When we think of all the manuscripts that witness to the period
spanning from the mid-thirteenth to the early fourteenth centuries – by most
accounts quite a short period of history – of those manuscripts whose primary
subject is theology, we are not often struck by the relationship between their
composition (if it is a collection, what reason lies behind the bringing
together of these texts?) and the person
who copied or brought together the collection (who was it? If they were of a
religious order, which?). So often we
look at texts and focus only on that part of the manuscript that interests us,
and so often our sense of the composition is undone by later rebinding. Looking into the relationship between
composition and the compiler (perhaps we want to say, to borrow Jacob Neusner’s
point about systematic thinking, that they are often ‘a composition, not merely a composite, held together
by an encompassing logic’ [Chapters in the Formative History of Judaism: Second Series: More
Questions and Answers (Lanham, MD, 2009), 79]) can
often yield some interesting information about the religious orders at work in
the universities: what figures were they interested in? what theological
questions were dominating the intellectual scene?
One of the many great things that Adolar Zumkeller has given us in
his various works on the Augustinian Order is a keen sensitivity to the
tightness of the community as it emerged in the thirteenth and early fourteenth
centuries. The constellation of the
students and teachers of the Order, at least initially, around Giles of Rome
(and of course, Augustine himself) served to show that the Order was keen to
establish itself through the strengthening of its members: Augustine and Giles
were not just particularly good people to study in order to become well versed
in theology; both figures were held up to support the spiritual growth of those
who were exercising their vocation to live according to the particular charism
of the Augustinian Order. Zumkeller
draws our attention to the focus of the Order on study, for ‘[t]he study of
sacred scripture was understood to be the most noble work of the friars, a kind
of divine service.’ (Adolar Zumkeller, Theology and History of the
Augustinian School in the Middle Ages, John E. Rotelle (ed), The Augustinian Series, vol. 6 (Villanova, PA:
Augustinian Press, 1996), 11) In fact, it was Giles’s
position that the ‘study of theology’, combined with ‘regular observance’,
would not only ensure the growth of the Order, but also the humility of the Order, as we read from
Giles in 1292: ‘Maintain and foster the study of theology with all your effort
because this, along with regular observance, is necessary for our Order to grow
and even to exalt in humility.’ (Analecta
Augustiniana IV (1911-1912) 203, as given in A. Zumkeller, Theology
and History of the Augustinian School (1996), 11). If the study of
theology were the means by which the Order would grow - not just in size, but
in spiritual formation - it shows that the interest shown in gathering together
reportationes of texts was key to
establishing a clear Augustinian
theology, as with the outstanding example of Vat. lat. 1086 where we find over 500
quaestiones from Paris compiled by
Prosper de Reggio Emilia in the second decade of the fourteenth century. This is to say, the development of a theology
that is informed by studying Augustine himself, under the direction and
guidance afforded by the works of Giles, which understands itself as
necessarily recording, preserving and even engaging with the theological
opinions of other, non-Augustinians in Paris.
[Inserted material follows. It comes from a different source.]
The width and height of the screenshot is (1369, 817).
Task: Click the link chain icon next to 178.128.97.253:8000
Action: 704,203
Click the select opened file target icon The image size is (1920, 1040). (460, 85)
Even though Zumkeller is keen to impress on us the seriousness with
which the Order was dedicated to forming students in Augustine through Giles of
Rome (ibid. 11-16), such an Augustinian
theology seems to demand of her students, not an attitude of being closed in
(an otherwise easy conclusion to draw), but an engagement with contemporary
intellectual debate – indeed a very Augustinian desire. It seems true also that this meant taking
particular note of those theologians who were espousing opinions which were
perceived to be, in some sense, Augustinian or of particular interest to
Augustinian theological concerns.
Meister Eckhart actually serves as a very good example of this: Vat.
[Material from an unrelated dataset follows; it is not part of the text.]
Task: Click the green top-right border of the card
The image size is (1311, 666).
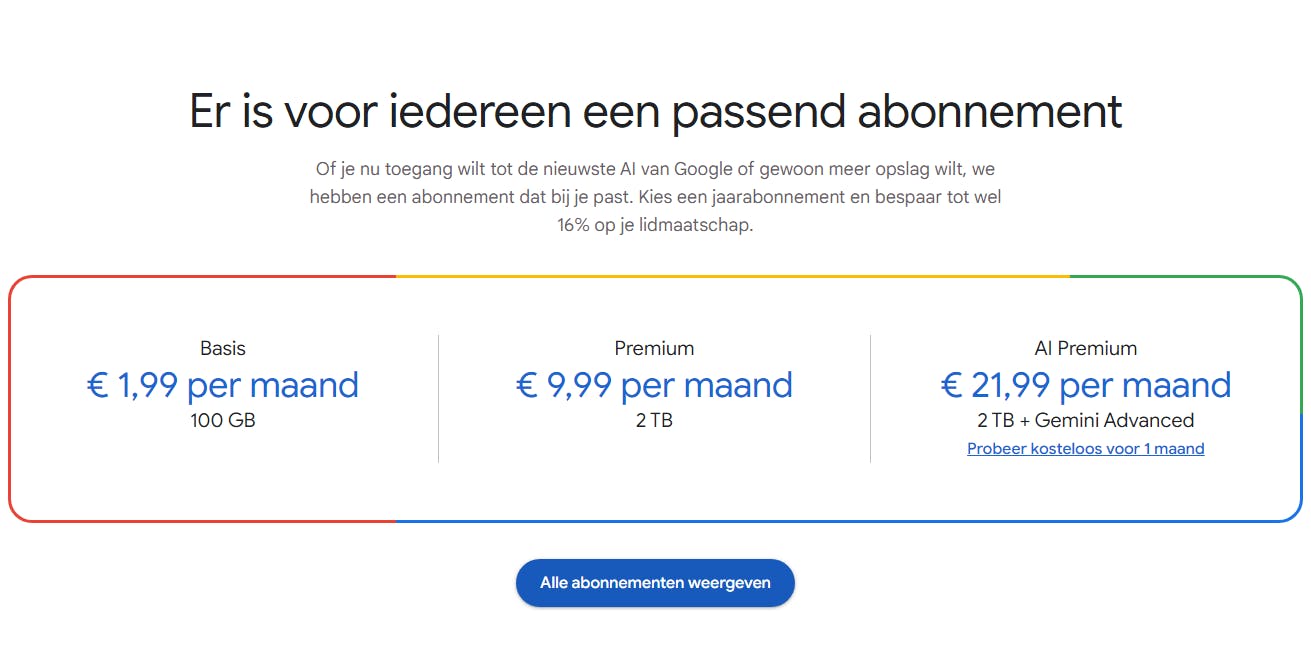Action: [1180, 276]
lat. 1086 – certainly a manuscript that shows strong Augustinian principles - is
one of only two manuscripts that witness to Eckhart’s Parisian Questions, and
of all nine it contains six. Similarly,
the fragment of an otherwise unknown Eckhart text in Troyes found by P. Walter
Senner OP is given as a note to a Question by James of Viterbo – another
important and influential Augustinian. Clearly
Eckhart was considered important by the Augustinians by the early fourteenth
century. The other witness to Eckhart’s
Parisian Questions, Avignon Bibliothèque Municipale Ms. 1071, witnesses to the
first three, which have received much more attention for their content than any
of the others (notwithstanding the fact that Qq. VI-IX from Vat. lat. 1086 are
comparatively recently rediscovered), although this manuscript contains many
anonymous texts (some have been identified, see Alessandra Beccarisi’s note on
this manuscript in her article ‘Eckhart’s Latin Works’ in Jeremiah Hackett
(ed.) A Companion to Meister Eckhart
(Leiden: Brill, 2013): 85-124, here 91).